Вацлав Иванович передвигался по отделению совершенно свободно. Он попадал сюда уже много раз и знал пространство по сантиметрам. Но в коридоре стояли две одинаковые скамьи — друг против друга. И чех забыл, на какую из них мы сели. Вставая, он свернул направо, в глухую стену. Сразу почувствовал, поправился и пошел налево. Однако этот маленький пируэт вдруг ясно показал мне: Вацлав Иванович был слеп. Я взял его под руку.

— Квадрат суммы двух чисел забыли?

— Это как раз помню.

— Нэвжели не забыли?

— а2+2ав+в2.

— Это совершенно достаточно. Если не ляжете, заходите ко мне. Я покажу удивительную вещь. Вы слыхали о теореме Ферма?

— Да, слыхал… но забыл. Это какая-то сложная теорема, которую уже сто лет никто не может решить.

— Доказать не может, — поправил меня Вацлав Иванович. — Она совсем простая в задаче. Вы поймете. Заходите ко мне после ужина, я покажу вам.

— Ой, нет, Вацлав Иванович, это мне не по зубам!

— По зубам, по зубам, я уверен, вы поймете. Я доказал теорему Ферма.

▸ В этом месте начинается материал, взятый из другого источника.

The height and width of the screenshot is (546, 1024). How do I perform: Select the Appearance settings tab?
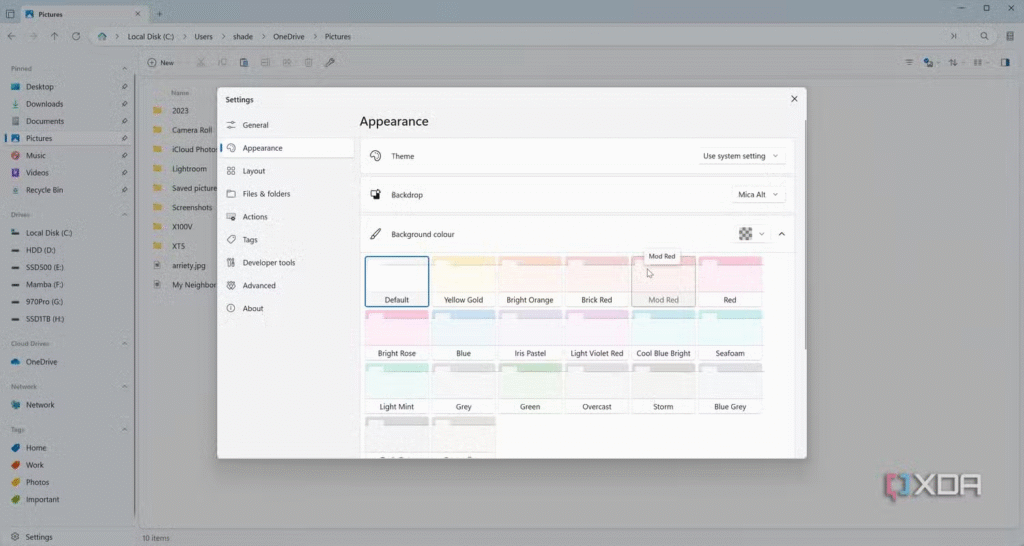[x=262, y=148]
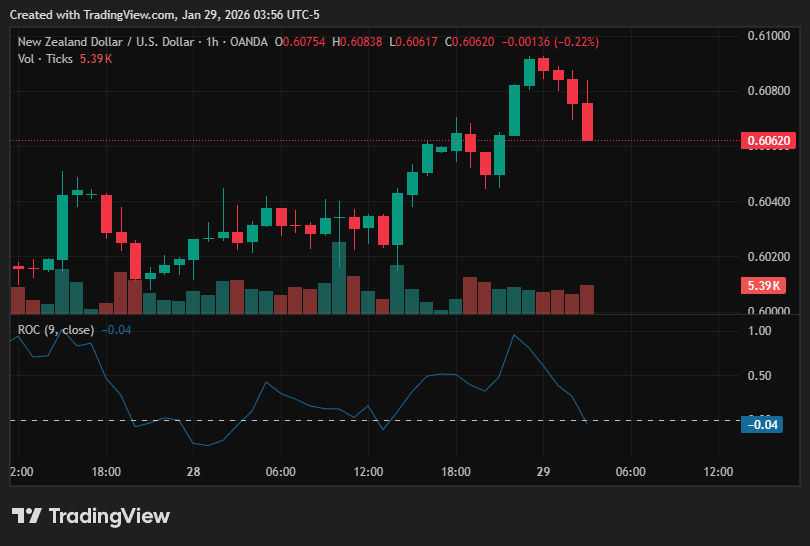
Task: Click the dashed ROC zero line
Action: coord(376,420)
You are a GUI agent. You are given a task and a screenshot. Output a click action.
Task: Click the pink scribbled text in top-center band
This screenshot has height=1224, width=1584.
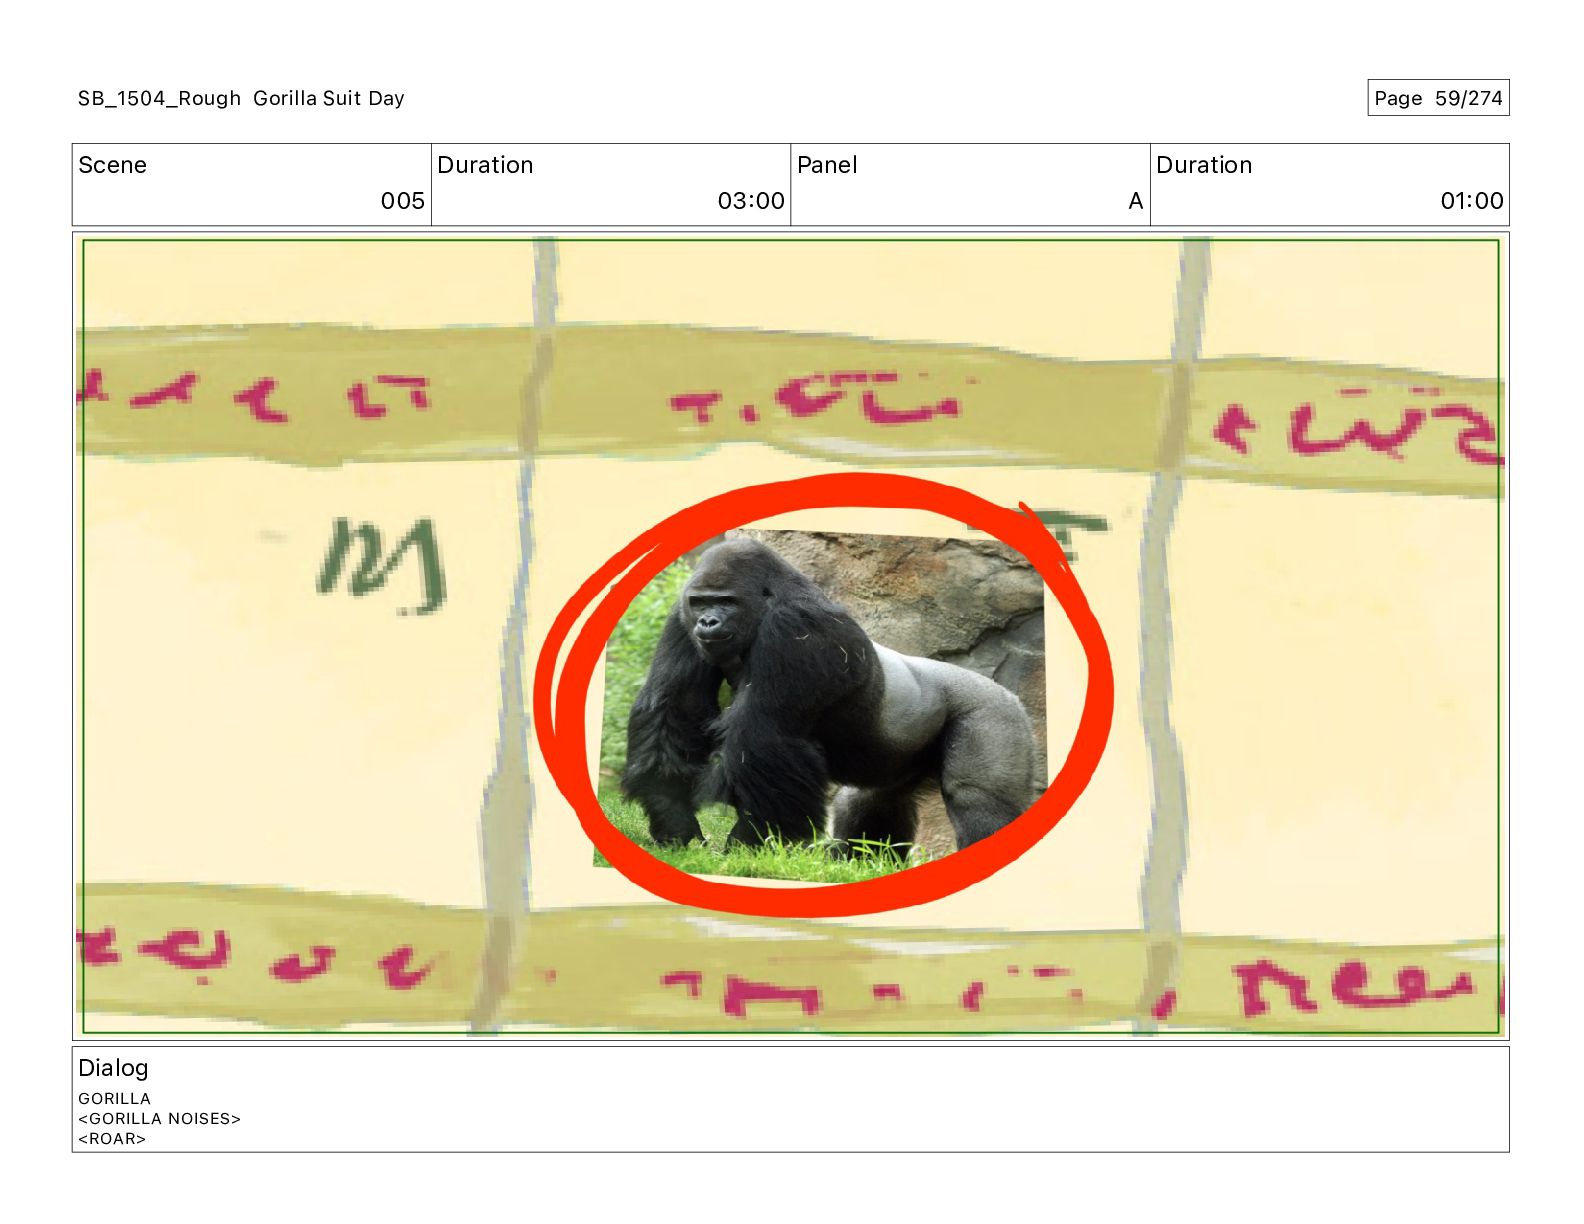coord(815,399)
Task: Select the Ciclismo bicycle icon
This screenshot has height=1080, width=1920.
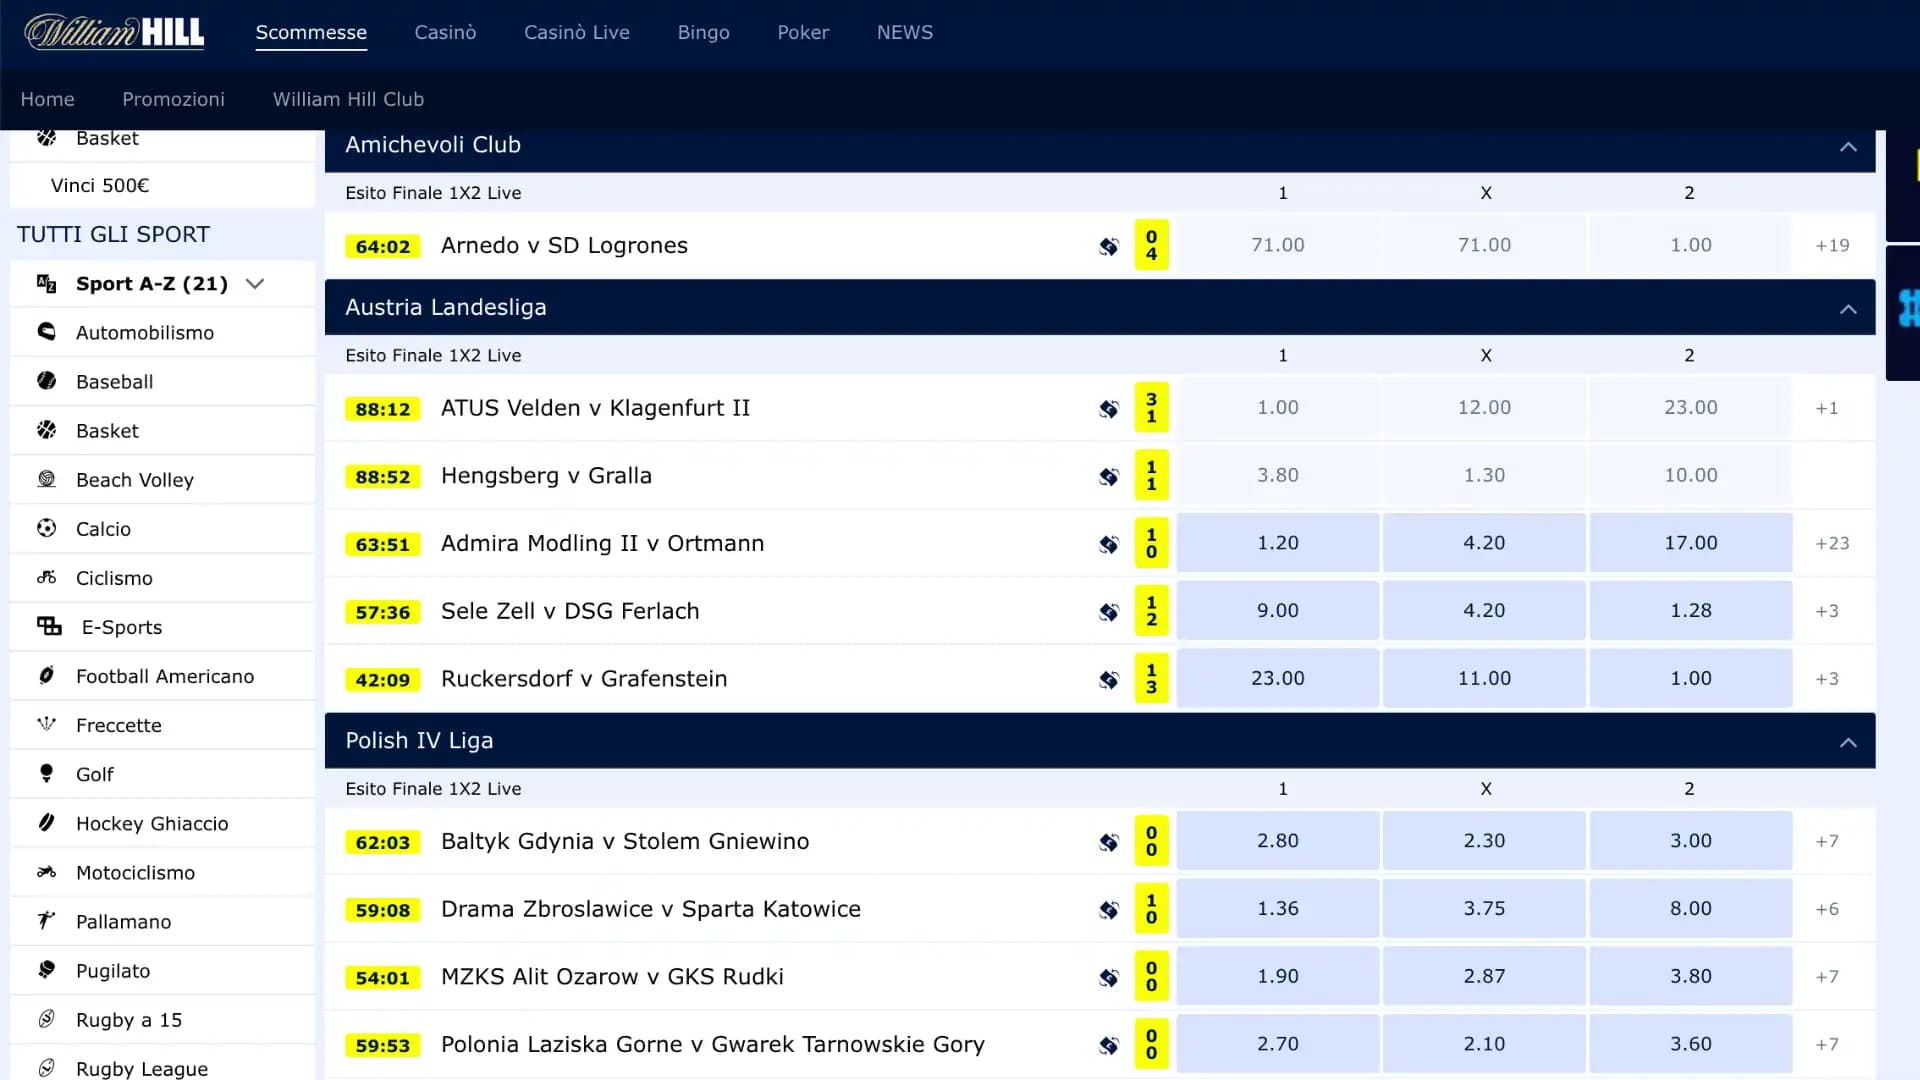Action: 46,577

Телевизор в холле работал скверно. Постоянно шли горизонтальные полосы, звук то исчезал, то возвращался. После программы «Время» несколько человек ушло, освободилось кресло. Я опустился в него и стал задремывать под однообразный документальный фильм про галерею Уффици. Чех не появлялся. Может быть, уже лег? Хорошо бы, глаза слипаются. Кажется, сегодня завалюсь без всяких мыслей про уколы, про боль, про завтра. Какая там теорема Ферма! Да и старик, наверное, забыл, о чем говорили. Я поднялся и зашаркал в свою шестую палату. Тапочки были без задников. Надо бы зубы почистить… но это еще идти на тот край отделения в умывальник. Нет, нет, утром, нет сил.

Каморка Вацлава темна — из-под двери света не видно. Уснул, конечно. Для очистки совести я без стука приоткрыл дверь. Старик сидел на аккуратно застеленной кровати, чинно положив руки на колени. Слабая лампочка под абажуром из толстого картона еле светила на тумбочке. На кровати рядом с ним лежала большая бухгалтерская книга.

— Входите, входите! — сказал Вацлав Иванович. — Зажигайте верхний свет. Сейчас вы все поймете. — Он нервно разгладил на стороны свои плоские усики. — Садитесь, садитесь на стул.